Utility of Antibiotics in Abscess Management – Systematic Review and Meta-Analysis

02 Apr
April 2, 2018

Background: Skin and soft tissue abscesses are a common emergency department (ED) presentation. The approach to management has changed little in recent decades: incision and drainage (I+D) and then discharge home with follow up. However, increasing rates of methicillin-resistant staph aureus (MRSA) over the last decade have led to further consideration of adjunct therapy with oral antibiotics to improve cure rates. Two recent studies (Talan 2016, Daum 2017) have shown a modest but consistent benefit to oral antibiotics.

Article:

Gottlieb M et al. Systemic Antibiotics for the Treatment of Skin and Soft Tissue Abscesses: A Systematic Review and Meta-Analysis. Ann Emerg Med 2018. [Epub Ahead of Print]

Clinical Question: Do MRSA-active antibiotics improve clinical cure rates amongst patients with abscesses who also receive I+D?

Outcome (Primary): Treatment failures within 21 days

Design: Systematic review and meta-analysis of randomized controlled trials comparing systemic antibiotics with activity against MRSA versus placebo in the treatment of skin and soft tissue abscesses after I+D. The authors searched PubMed, the Cumulative Index of Nursing and Allied Health Literature, Scopus and the Cochrane Database looking for appropriate articles

Excluded: Case reports, case series, retrospective studies, nonrandomized studies and studies published as abstract only

Primary Results:

  • Search yielded 2,772 references of which, 15 had full-text review
  • Four studies (with 2,406 patients) included in the systematic review and meta-analysis
    • Three studies performed in the ED only
    • One study performed in ED and outpatient setting
  • Anti-MRSA antibiotics used: TMP-SMX (3 studies) TMP-SMX or Clindamycin (1 study)

Critical Findings:

  • Treatment failures (primary outcome)
    • Anti-MRSA antibiotics 7.7% vs Placebo 16.1%
    • Absolute difference: 7.4% (NNT = 13.5)
    • OR = 2.32 (95% CI: 1.75 – 3.08)
    • Statistical Heterogeneity (I2) = 0%
    • Loss to follow up: 6.1%
  • New lesions at different sites (secondary outcome)

▸ **Data for review**:

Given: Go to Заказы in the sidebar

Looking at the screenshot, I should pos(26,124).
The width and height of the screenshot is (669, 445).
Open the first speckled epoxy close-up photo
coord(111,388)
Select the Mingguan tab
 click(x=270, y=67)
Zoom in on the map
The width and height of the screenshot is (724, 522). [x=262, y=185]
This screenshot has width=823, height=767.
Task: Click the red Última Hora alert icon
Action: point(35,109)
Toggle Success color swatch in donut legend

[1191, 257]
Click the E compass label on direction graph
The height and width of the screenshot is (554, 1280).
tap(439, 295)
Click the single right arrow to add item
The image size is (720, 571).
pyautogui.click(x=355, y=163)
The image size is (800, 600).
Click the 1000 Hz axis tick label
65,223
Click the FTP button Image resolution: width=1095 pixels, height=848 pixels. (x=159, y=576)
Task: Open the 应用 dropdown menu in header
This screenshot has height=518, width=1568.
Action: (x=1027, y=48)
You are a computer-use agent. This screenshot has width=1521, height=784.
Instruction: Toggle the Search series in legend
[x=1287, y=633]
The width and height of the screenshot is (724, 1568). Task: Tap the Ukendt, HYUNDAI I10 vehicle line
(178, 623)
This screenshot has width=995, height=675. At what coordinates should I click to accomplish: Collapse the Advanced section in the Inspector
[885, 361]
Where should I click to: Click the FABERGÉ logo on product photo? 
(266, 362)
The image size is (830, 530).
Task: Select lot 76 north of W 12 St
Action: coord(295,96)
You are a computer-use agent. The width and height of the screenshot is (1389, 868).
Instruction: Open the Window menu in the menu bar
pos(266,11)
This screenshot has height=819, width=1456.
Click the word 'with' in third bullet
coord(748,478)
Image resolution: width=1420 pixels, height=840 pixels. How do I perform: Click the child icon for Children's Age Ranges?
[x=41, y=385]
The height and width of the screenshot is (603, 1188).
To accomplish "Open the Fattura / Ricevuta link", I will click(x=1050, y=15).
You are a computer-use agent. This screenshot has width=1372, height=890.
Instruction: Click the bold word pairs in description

▸ **Problem 1**: In the abscess antibiotics review, what percentage of patients were lost to follow up?
▸ **Problem 2**: Continue the abscess antibiotics review from the point where it stops.

▸ **Reply 1**: 6.1%

▸ **Reply 2**:
    • Anti-MRSA antibiotics 6.2% vs. Placebo 15.3%
    • Absolute difference: 9.1% (NNT = 11)
    • OR = 0.32 (95% CI: 0.23 – 0.44)
  • Adverse events
    • Anti-MRSA antibiotics 24.8% vs. Placebo 22.2%
    • NNH = 23

Strengths:

  • Largest meta-analysis/systematic review to date
  • PRISMA guidelines used for systematic review and meta-analysis
  • Multiple databases searched for relevant articles
  • Two investigators independently extracted data from the studies included in the systematic review
  • Quality of studies was assessed using the Cochrane Risk of Bias tool
  • Risk of bias was determined to be low in all studies (a meta-analysis is only as good as the studies that go into it)
  • Included studies were multicenter increasing external validity
  • Primary endpoint is patient centered
  • Statistical heterogeneity was absent for the primary outcome

Limitations:

  • Results are heavily weighted by two of the four included studies
  • All studies conducted in US. Unclear if this affects generalizability
  • Studies did not all use the same antibiotic (Daum et al used clindamycin or TMP-SMX) and did not all use the same dose of antibiotic
  • Clinical cure (the primary endpoint) was defined differently in the different studies
  • I+D technique was not standardized in all studies. Inadequate drainage would skew the results
  • Only one study (Daum 2017) included children < 12 years of age
  • In the two largest studies (Talan 2016, Daum 2017) patients had significant overlying cellulitis
  • Compliance with treatment assignment low in Talan article which may reduce adverse event rate

Other Issues:

  • Though the serious adverse event rate was low, it should be noted widespread use of antibiotics for abscesses (particularly the use of TMP-SMX) may reveal a higher rate of adverse events

Authors Conclusions: “The use of systemic antibiotics for skin and soft tissue abscesses after incision and drainage resulted in an increased rate of clinical cure. Providers should consider the use of antibiotics while balancing the risk of adverse events.”

Our Conclusions: We agree with the authors. The available evidence demonstrates a modest but consistent benefit to adjunct, anti-MRSA antibiotics after I+D of simple abscesses in terms of clinical cure and occurrence of new lesions without a significant increase in adverse events.

However, four issues deserve to be stressed:

  1. Many of the patients included in the recent studies by Talan and Daum had significant overlying cellulitis. This clouds the issue of whether we are treating the abscess or the cellulitis with the antibiotics.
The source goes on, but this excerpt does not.